(Data for locating words and elements)
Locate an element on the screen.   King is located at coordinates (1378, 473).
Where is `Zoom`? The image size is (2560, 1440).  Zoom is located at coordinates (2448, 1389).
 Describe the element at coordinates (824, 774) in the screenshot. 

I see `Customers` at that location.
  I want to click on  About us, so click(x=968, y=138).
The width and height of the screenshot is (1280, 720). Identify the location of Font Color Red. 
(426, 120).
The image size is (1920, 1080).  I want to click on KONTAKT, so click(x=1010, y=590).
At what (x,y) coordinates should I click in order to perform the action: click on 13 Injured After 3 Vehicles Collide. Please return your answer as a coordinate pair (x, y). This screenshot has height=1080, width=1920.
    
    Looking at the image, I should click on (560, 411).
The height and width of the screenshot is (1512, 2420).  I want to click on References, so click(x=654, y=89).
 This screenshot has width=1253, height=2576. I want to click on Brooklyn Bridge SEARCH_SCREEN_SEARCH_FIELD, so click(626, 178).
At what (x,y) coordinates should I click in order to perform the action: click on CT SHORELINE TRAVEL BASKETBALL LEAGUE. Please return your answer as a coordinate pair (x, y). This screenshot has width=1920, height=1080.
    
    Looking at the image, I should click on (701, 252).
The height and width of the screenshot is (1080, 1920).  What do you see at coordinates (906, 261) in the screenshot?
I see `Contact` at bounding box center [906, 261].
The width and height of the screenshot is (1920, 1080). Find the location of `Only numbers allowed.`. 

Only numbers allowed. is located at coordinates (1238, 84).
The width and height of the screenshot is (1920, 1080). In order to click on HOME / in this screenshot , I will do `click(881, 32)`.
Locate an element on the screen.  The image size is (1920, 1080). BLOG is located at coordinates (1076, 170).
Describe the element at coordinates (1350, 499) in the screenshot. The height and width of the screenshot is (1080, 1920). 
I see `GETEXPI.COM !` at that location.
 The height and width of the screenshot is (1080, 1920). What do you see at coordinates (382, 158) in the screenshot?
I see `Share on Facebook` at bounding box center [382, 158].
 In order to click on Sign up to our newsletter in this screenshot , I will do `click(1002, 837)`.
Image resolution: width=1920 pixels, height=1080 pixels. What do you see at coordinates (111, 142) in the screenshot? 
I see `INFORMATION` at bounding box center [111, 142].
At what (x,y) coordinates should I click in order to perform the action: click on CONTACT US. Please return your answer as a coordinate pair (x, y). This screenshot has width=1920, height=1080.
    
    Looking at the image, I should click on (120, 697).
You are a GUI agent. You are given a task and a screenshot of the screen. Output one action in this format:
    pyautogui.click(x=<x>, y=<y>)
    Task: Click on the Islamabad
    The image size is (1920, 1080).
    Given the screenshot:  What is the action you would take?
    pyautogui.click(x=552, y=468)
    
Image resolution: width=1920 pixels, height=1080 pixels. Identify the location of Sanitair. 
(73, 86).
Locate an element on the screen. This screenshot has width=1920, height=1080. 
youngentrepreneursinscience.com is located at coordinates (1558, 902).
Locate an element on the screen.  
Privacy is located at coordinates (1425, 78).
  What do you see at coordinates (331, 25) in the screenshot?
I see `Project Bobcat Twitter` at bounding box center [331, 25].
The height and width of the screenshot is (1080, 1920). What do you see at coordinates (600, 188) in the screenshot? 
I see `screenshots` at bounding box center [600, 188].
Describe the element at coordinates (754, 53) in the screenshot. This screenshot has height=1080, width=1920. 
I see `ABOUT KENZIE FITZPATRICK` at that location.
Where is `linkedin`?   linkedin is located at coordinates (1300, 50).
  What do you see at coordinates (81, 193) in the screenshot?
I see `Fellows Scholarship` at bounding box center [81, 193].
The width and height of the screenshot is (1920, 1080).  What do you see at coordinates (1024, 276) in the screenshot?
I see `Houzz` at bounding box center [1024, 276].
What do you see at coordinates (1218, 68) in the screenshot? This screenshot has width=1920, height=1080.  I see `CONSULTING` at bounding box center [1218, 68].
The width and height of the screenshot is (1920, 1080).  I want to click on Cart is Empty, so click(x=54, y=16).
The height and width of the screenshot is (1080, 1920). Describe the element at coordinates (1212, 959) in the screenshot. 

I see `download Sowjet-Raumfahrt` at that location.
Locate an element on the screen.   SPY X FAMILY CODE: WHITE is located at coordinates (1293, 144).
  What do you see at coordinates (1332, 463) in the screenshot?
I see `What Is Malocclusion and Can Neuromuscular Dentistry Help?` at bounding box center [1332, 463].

(Work to do)
Count the lines in the rows above that contain the string "center", and give only the number.

(Finished exercise)
9